**QUÉ HACER**.
Cita literalmente las líneas de los ítems desde el comienzo hasta la línea que contiene "tap(498, 113)", ambas incluidas.

**EXTRACTOS DE DATOS**.
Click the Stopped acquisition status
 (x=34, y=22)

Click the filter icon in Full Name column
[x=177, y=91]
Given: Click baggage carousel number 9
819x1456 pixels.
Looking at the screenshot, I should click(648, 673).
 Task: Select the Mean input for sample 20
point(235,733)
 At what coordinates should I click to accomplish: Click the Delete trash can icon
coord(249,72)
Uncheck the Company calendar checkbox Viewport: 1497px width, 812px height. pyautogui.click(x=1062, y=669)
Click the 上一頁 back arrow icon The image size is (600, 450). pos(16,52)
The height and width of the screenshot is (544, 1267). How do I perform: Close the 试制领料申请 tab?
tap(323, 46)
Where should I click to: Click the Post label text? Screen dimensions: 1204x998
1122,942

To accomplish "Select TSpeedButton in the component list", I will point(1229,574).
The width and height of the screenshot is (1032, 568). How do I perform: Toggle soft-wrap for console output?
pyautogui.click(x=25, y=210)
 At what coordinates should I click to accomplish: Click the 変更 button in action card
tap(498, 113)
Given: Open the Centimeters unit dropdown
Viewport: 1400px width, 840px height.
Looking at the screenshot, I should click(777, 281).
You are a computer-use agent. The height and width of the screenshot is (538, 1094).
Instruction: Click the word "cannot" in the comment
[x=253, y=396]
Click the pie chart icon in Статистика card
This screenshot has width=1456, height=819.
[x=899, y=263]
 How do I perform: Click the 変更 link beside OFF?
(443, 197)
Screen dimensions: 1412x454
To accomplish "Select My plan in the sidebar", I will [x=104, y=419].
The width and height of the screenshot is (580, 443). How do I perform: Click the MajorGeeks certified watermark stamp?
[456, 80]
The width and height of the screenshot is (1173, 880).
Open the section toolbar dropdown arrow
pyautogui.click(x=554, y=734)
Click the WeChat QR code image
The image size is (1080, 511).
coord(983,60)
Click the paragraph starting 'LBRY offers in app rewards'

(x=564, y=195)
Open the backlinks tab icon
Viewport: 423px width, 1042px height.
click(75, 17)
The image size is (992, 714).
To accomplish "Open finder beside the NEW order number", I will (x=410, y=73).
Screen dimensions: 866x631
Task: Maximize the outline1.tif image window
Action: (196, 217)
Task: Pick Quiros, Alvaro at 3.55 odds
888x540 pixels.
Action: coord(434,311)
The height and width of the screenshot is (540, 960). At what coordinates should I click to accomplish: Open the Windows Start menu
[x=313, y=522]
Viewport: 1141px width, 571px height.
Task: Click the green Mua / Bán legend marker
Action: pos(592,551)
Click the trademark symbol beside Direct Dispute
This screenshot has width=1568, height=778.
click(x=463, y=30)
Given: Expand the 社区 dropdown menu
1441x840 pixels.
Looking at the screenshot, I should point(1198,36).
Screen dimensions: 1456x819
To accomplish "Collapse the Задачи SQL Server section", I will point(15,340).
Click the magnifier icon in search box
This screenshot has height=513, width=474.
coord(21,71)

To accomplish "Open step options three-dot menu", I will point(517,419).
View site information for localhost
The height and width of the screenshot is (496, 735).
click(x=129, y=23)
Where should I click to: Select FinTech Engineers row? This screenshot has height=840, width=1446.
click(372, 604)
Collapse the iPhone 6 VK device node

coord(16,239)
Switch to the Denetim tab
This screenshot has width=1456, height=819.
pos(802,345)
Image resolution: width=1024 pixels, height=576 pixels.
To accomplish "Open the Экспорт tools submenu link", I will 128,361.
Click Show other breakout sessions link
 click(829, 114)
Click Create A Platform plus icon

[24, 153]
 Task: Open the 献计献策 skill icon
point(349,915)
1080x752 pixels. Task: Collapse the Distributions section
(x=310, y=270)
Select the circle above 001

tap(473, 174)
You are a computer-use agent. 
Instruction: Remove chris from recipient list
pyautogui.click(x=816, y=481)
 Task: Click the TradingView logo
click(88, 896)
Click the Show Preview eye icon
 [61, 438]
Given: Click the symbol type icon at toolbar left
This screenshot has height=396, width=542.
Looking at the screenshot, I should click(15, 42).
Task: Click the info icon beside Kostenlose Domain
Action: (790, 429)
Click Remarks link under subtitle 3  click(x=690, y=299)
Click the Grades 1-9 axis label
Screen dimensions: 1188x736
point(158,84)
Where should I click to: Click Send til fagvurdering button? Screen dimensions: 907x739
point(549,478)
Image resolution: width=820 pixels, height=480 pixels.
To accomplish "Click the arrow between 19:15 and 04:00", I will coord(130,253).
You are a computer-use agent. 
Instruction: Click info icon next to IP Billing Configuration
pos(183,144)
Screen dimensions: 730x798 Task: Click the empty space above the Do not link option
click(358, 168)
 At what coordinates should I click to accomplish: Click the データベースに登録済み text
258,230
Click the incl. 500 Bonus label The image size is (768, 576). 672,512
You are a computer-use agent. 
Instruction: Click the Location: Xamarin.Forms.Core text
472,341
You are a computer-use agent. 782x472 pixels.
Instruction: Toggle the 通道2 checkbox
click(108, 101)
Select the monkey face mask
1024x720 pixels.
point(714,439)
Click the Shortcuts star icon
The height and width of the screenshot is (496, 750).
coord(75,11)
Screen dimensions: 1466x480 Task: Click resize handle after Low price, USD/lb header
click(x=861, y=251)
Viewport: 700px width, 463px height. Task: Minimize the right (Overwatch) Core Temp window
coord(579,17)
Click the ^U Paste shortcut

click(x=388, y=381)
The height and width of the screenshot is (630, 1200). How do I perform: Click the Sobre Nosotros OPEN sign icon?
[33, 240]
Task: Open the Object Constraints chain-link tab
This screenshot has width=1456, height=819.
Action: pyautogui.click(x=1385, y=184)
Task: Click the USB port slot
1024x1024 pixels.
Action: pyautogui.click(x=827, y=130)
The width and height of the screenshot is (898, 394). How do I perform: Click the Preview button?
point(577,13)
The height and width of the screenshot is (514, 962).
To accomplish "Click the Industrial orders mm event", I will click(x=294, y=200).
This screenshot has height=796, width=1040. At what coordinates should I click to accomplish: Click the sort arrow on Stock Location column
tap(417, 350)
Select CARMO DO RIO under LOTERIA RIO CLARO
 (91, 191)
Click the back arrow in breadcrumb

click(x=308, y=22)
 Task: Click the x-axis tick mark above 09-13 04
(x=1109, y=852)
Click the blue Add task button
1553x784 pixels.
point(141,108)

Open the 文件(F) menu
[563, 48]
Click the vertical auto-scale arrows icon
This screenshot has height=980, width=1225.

**SOLUCIÓN A CONTINUACIÓN**.
Click the Stopped acquisition status
 (x=34, y=22)

Click the filter icon in Full Name column
[x=177, y=91]
Given: Click baggage carousel number 9
819x1456 pixels.
Looking at the screenshot, I should click(648, 673).
 Task: Select the Mean input for sample 20
point(235,733)
 At what coordinates should I click to accomplish: Click the Delete trash can icon
coord(249,72)
Uncheck the Company calendar checkbox Viewport: 1497px width, 812px height. pyautogui.click(x=1062, y=669)
Click the 上一頁 back arrow icon The image size is (600, 450). pos(16,52)
The height and width of the screenshot is (544, 1267). How do I perform: Close the 试制领料申请 tab?
tap(323, 46)
Where should I click to: Click the Post label text? Screen dimensions: 1204x998
1122,942

To accomplish "Select TSpeedButton in the component list", I will point(1229,574).
The width and height of the screenshot is (1032, 568). How do I perform: Toggle soft-wrap for console output?
pyautogui.click(x=25, y=210)
 At what coordinates should I click to accomplish: Click the 変更 button in action card
tap(498, 113)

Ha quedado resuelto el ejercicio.